• [Written problem]: Return, word for word, the lines from the one containing "Click the plus icon to add task" through the final line, both included. Leave the pictures out of your answer.

• [Dataset rows]:

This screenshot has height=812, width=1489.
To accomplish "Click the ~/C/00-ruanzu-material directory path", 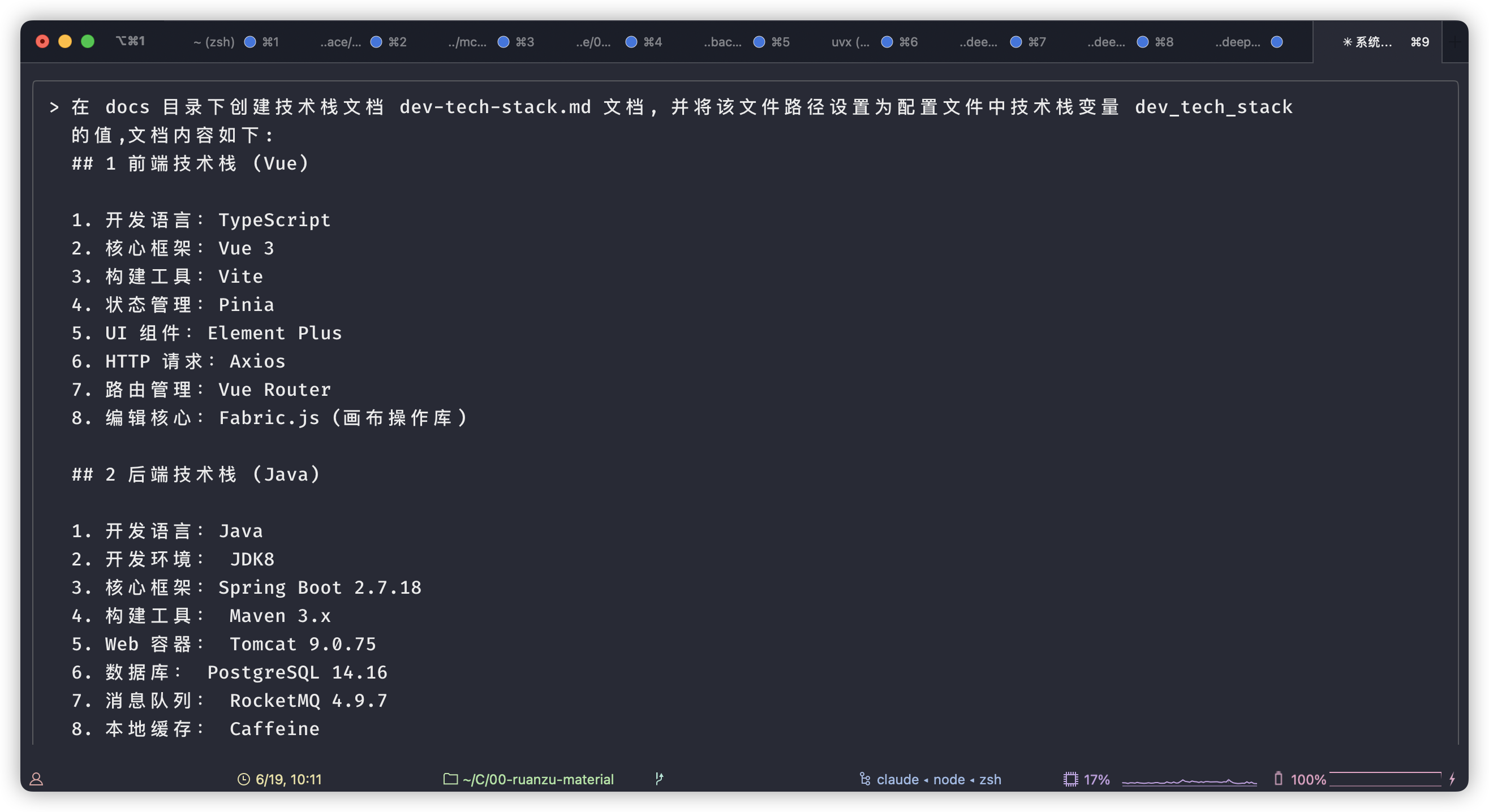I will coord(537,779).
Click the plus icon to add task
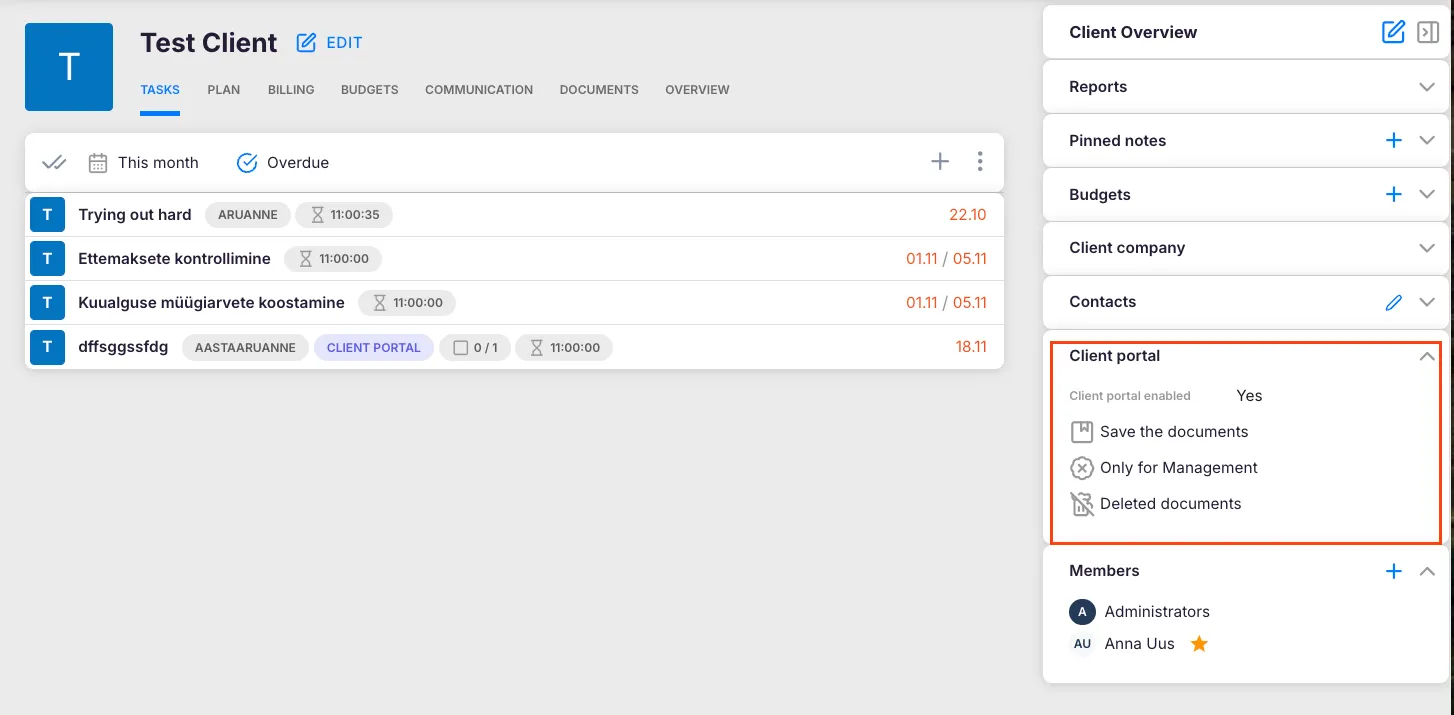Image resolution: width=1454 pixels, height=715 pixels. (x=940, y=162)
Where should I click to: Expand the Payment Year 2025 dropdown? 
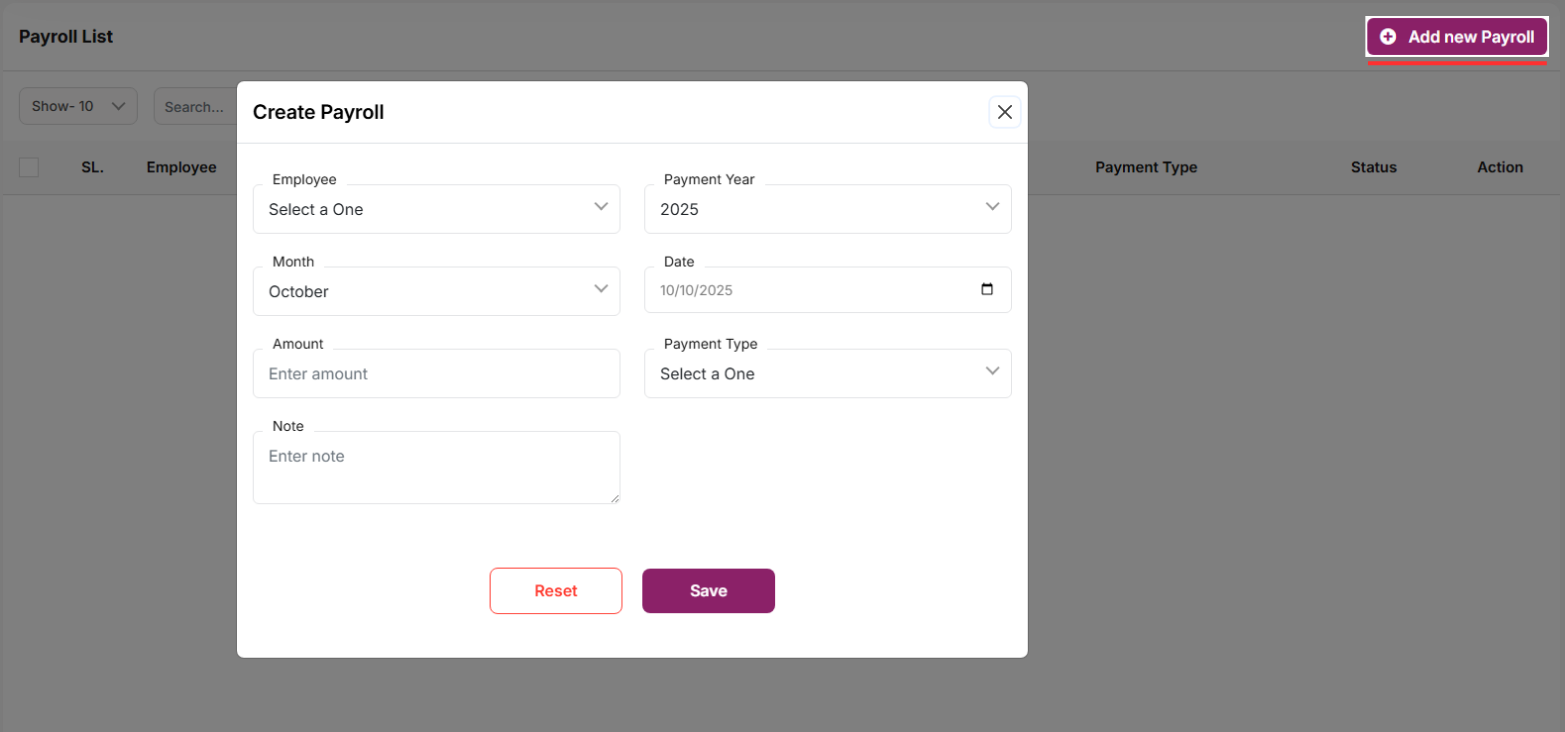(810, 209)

• [Reply]:
Click the plus icon to add task
Image resolution: width=1454 pixels, height=715 pixels. (x=940, y=162)
Where should I click to: Expand the Payment Year 2025 dropdown? 
(810, 209)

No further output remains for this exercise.